[Start of section]

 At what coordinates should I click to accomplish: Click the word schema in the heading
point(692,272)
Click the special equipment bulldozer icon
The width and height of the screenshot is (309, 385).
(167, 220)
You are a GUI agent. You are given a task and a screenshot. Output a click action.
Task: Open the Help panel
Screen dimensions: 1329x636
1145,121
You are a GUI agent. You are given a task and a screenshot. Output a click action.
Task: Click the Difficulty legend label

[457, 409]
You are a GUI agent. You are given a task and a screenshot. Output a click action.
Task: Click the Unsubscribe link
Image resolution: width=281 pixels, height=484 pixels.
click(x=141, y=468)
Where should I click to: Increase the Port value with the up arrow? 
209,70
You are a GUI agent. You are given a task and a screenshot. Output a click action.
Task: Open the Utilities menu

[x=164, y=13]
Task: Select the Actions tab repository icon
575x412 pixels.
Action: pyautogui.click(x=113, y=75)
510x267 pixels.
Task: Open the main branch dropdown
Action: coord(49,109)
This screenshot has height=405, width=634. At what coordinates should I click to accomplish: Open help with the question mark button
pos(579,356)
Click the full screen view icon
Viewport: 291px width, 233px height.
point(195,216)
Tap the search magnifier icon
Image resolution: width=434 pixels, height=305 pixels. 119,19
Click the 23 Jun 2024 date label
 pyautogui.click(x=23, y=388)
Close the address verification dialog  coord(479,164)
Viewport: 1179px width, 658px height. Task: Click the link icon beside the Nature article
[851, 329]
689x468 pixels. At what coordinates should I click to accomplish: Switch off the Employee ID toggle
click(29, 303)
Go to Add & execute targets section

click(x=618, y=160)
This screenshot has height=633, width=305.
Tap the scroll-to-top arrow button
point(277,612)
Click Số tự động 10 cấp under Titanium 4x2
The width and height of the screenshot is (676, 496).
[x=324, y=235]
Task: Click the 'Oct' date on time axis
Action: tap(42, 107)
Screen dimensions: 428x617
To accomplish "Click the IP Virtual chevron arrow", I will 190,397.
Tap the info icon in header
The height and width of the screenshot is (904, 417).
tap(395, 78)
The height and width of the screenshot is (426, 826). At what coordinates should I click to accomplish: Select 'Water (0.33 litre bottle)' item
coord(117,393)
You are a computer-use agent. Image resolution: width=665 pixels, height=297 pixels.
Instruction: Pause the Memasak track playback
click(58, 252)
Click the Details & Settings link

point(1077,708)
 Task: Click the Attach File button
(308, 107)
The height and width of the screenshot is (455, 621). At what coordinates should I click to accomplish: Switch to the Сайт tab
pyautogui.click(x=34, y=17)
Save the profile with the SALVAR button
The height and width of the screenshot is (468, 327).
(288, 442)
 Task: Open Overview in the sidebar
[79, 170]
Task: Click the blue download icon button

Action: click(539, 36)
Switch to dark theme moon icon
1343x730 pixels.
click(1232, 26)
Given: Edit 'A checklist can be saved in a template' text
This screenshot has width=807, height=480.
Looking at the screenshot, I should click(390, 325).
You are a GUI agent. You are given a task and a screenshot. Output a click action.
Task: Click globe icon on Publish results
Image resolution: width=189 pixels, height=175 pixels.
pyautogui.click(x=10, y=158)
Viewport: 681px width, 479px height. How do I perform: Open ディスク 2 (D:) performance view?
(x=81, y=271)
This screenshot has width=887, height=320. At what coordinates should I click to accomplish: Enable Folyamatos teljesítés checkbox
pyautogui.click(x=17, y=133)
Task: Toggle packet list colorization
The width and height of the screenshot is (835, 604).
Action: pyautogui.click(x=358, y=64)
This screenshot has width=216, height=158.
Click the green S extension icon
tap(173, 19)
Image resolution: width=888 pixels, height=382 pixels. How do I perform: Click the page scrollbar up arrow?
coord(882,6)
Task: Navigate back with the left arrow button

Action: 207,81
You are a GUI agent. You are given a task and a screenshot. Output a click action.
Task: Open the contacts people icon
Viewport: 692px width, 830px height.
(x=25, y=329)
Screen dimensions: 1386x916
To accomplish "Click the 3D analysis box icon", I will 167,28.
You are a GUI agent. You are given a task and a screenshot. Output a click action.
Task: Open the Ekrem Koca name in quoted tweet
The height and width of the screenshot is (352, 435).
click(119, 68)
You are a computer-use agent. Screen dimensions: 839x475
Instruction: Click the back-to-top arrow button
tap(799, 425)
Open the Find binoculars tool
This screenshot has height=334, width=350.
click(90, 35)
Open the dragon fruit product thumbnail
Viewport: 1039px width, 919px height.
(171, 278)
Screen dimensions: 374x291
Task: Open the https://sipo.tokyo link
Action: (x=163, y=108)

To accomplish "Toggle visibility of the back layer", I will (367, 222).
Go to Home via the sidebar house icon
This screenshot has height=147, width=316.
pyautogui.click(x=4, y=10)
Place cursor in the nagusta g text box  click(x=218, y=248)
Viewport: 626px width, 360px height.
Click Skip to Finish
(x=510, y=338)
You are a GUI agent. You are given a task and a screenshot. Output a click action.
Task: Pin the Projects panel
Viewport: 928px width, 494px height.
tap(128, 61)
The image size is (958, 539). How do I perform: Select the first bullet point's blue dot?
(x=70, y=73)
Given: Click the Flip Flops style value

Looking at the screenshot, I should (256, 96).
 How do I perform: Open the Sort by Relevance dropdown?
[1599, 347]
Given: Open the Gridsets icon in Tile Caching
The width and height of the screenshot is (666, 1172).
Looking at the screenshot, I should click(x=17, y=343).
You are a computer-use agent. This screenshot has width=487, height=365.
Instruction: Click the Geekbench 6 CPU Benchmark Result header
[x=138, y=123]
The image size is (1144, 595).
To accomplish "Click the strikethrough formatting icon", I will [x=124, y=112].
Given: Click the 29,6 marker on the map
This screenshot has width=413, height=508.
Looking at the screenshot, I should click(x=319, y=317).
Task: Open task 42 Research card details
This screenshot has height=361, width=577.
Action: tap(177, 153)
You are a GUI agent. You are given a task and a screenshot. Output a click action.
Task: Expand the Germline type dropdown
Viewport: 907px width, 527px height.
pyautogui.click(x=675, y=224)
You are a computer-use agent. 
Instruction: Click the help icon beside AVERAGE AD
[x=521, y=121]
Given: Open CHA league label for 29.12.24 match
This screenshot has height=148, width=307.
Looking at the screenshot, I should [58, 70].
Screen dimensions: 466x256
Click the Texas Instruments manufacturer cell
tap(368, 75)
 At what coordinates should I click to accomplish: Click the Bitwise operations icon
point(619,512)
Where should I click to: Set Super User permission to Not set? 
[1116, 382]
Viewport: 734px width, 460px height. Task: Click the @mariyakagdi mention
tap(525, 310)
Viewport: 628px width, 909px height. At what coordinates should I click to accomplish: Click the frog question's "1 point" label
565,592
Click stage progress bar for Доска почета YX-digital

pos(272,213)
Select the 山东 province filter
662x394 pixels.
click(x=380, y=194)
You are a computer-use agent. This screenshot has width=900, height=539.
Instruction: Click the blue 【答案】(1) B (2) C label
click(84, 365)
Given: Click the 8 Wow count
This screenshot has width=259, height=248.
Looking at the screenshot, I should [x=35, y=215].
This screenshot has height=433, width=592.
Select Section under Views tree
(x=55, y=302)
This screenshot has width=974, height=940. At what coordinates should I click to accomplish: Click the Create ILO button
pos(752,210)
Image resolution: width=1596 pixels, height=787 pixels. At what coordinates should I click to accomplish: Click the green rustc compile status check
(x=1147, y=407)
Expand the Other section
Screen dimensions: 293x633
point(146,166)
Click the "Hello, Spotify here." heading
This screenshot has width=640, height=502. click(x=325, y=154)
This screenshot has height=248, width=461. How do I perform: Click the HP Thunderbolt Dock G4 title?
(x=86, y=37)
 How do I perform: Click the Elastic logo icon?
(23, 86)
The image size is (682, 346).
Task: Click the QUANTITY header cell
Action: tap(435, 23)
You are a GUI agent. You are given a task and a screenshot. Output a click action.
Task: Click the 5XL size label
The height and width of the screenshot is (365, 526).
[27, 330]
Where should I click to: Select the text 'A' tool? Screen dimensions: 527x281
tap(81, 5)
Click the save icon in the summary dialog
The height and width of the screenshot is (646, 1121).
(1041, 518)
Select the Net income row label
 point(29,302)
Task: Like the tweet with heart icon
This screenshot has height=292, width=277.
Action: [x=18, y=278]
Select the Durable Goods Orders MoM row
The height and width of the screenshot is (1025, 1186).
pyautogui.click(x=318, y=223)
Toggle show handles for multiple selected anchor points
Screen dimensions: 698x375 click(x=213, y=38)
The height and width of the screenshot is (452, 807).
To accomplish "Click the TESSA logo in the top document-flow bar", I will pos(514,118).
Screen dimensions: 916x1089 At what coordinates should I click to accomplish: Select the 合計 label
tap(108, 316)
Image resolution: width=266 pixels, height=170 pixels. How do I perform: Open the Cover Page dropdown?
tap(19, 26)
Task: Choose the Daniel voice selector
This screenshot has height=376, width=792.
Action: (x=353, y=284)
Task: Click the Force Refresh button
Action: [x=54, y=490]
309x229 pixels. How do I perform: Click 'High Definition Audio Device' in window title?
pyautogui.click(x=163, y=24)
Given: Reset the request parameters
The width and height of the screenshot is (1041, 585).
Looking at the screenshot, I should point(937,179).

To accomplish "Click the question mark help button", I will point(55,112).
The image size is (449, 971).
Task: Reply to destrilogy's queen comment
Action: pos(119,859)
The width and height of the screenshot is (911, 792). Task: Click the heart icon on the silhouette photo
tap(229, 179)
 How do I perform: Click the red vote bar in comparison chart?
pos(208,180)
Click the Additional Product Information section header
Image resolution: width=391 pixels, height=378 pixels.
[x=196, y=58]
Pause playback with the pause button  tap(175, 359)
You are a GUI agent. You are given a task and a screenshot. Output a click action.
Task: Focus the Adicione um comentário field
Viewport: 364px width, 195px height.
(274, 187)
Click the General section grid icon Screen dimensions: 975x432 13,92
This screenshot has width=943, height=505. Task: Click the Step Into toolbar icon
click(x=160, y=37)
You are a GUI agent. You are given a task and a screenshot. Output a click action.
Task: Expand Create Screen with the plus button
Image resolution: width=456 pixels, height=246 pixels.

[End of section]

### Problem statement
Once you find the line containing "This screenshot has width=943, height=505.", copy it and every line after it through the end of the records, exactly and nothing else.

### Task result
This screenshot has width=943, height=505. Task: Click the Step Into toolbar icon
click(x=160, y=37)
You are a GUI agent. You are given a task and a screenshot. Output a click action.
Task: Expand Create Screen with the plus button
Image resolution: width=456 pixels, height=246 pixels.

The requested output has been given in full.